● AUFGABENSTELLUNG: Wie viele Demonstrationen sind laut dem Textabschnitt über den globalen Klimastreik allein in Deutschland angemeldet?

● TEXTABSCHNITT:
════════

Und praktisch überall auf der Welt demonstrieren an diesem globalen Streiktag Menschen fürs Klima: in Seoul, in Pretoria, in Sydney. 400 Demonstrationen sind allein in Deutschland angemeldet, weltweit über 3200, auf jedem Kontinent der Erde zieht es Menschen auf die Straße. Vor dem Parlament in Stockholm hält Greta Thunberg ihr berühmtes "Skolstrejk för klimatet"-Schild hoch. Und ein weiteres, das daran erinnert, Abstand zu halten – in Schweden sind Ansammlungen von mehr als 50 Menschen erlaubt. In Japan stellen Menschen Fotos ihrer Schuhe samt Protestschilder online, statt selbst auf die Straße zu gehen.
In Deutschland sieht das anders aus. In Berlin, Köln, Hamburg und Freiburg gehen jeweils mehrere Tausend Menschen gemeinsam auf die Straße – mit Mundschutz und Abstand. Wenn es vor der Bühne doch mal zu eng wird, sind sofort Ordner in Warnwesten zur Stelle. Wie viele Menschen in Berlin zu Fuß oder im Zuge der Fahrraddemos vors Brandenburger Tor gekommen sind, ist am Ende auch egal. "Wir sind fucking viele Menschen", rufen die Organisatoren irgendwann durchs Mikro. Und damit haben sie in jedem Fall recht.

════════

● BEREITGESTELLTE DATEN:
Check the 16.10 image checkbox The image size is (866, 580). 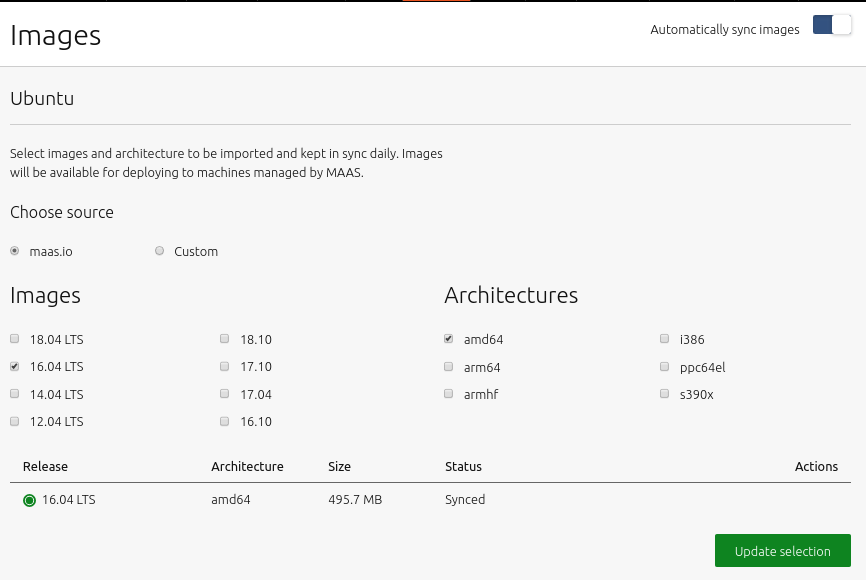pyautogui.click(x=225, y=422)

════════

● LÖSUNG: 400 Demonstrationen.